Спустя несколько лет сочли, что мы достигли «возраста достаточного рассудительности» для поездки в Нью-Йорк.
Попробуйте представить себе наши чувства по прибытии в этот мир современных людей и современных вещей! Вообразите двух молодых девушек, внезапно перенесенных из эпохи Георга III в крупнейший отель на Бродвее 1855 года!
Всё казалось нам тогда столь же странным, сколь мы теперь — китайцам. Мы никогда прежде не видели белых слуг, и когда они поначалу обслуживали нас, мы испытывали некоторую неловкость, но вскоре обнаружили, что они привыкли к куда меньшей деликатности и к гораздо более тяжелому труду, нежели наши чернокожие слуги дома.
Всё и все казались охваченными безумным вихрем — «маршем материального прогресса», как нам говорили. Нам это казалось скорее «вечным двигателем прогресса». Все утверждали, что если закоснелая Виргиния не поторопится присоединиться к этому маршу, то останется «позади обломком».
Мы оказались в «прогрессивном веке»: в краю водопроводных труб и подъемников для еды; в краю предприимчивости и денег и в то же время — бережливости, доходящей до скупости.
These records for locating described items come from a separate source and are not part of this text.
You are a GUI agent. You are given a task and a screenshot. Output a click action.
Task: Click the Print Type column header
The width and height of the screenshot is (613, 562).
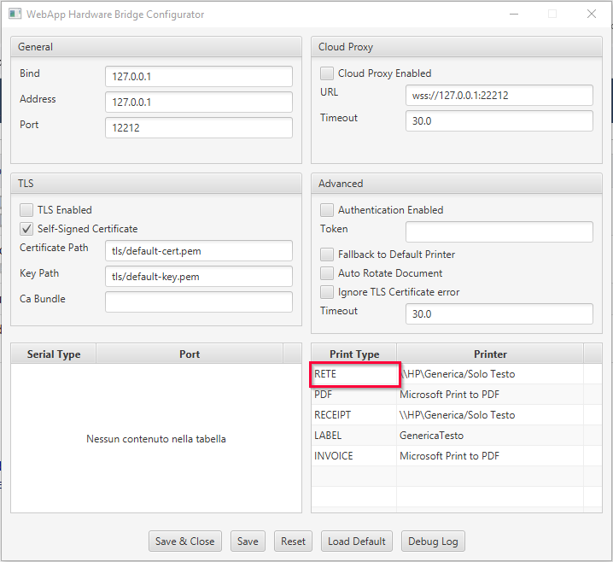(354, 354)
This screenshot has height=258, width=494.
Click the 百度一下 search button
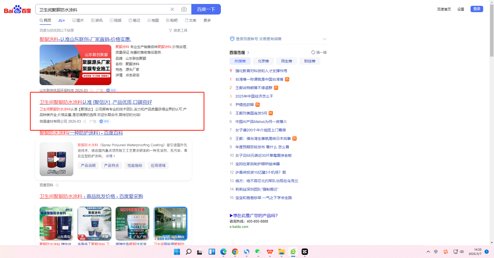(x=206, y=10)
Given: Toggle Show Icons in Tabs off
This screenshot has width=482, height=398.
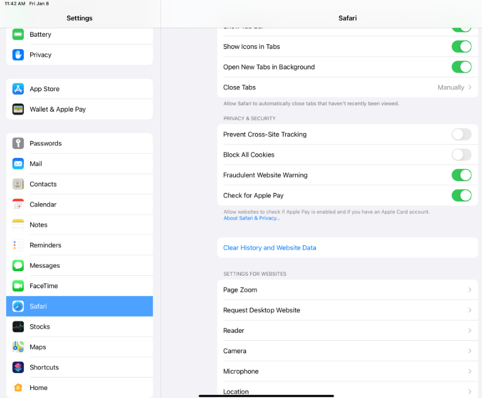Looking at the screenshot, I should pyautogui.click(x=461, y=46).
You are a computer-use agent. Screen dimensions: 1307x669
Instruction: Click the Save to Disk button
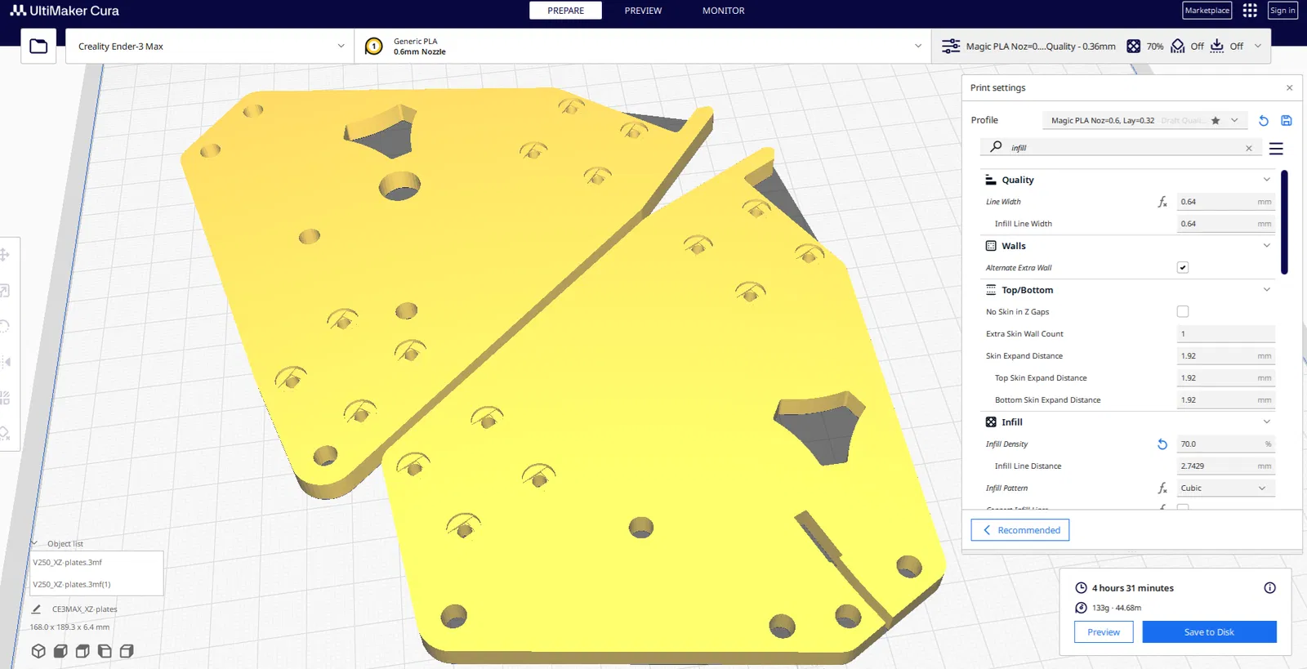click(1209, 632)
Манеры людей казались нам странными и отличались от наших. Дамы, казалось, опередили мужчин в «марше прогресса», их манеры были более резкими. Они не колеблясь прокладывали себе путь сквозь толпу и в общественных местах.
И все же мы были молоды; ослепленные лоском и блеском, мы недоумевали, почему старая Виргиния не может присоединиться к этому маршу прогресса и обзавестись подъемниками, лифтами, водопроводными трубами, газовым освещением, прыгунками для младенцев и стиральными машинами.
Мы спросили сопровождавшего нас джентльмена, почему у старой Виргинии нет всего этого, и он ответил: «Потому что, пока тамошние люди были заняты работой на самих себя, закоснелая Виргиния работала на негров. Все деньги, которые зарабатывает Виргиния, тратятся на кормление и одевание негров. И, — продолжал он, — эти люди на Севере были достаточно проницательны, чтобы много лет назад продать всех своих на Юг».
Всё было нам внове — даже скатерти на чайных и обеденных столах вместо салфеток под тарелками, какие были у нас дома и которые всегда так красиво смотрелись на красном дереве.
Но когда новизна через некоторое время притупилась, мы обнаружили, что во всем этом намешано немало показухи. Вещи словно бы не были «подогнаны» так, чтобы служить так же долго, как наши старые вещи дома, и мы начали задумываться: действительно ли «прогрессивный век» делает людей лучше, приятнее, гостеприимнее, щедрее, храбрее, самостоятельнее, милосерднее, правдивее или благочестивее, чем в «закоснелой Виргинии».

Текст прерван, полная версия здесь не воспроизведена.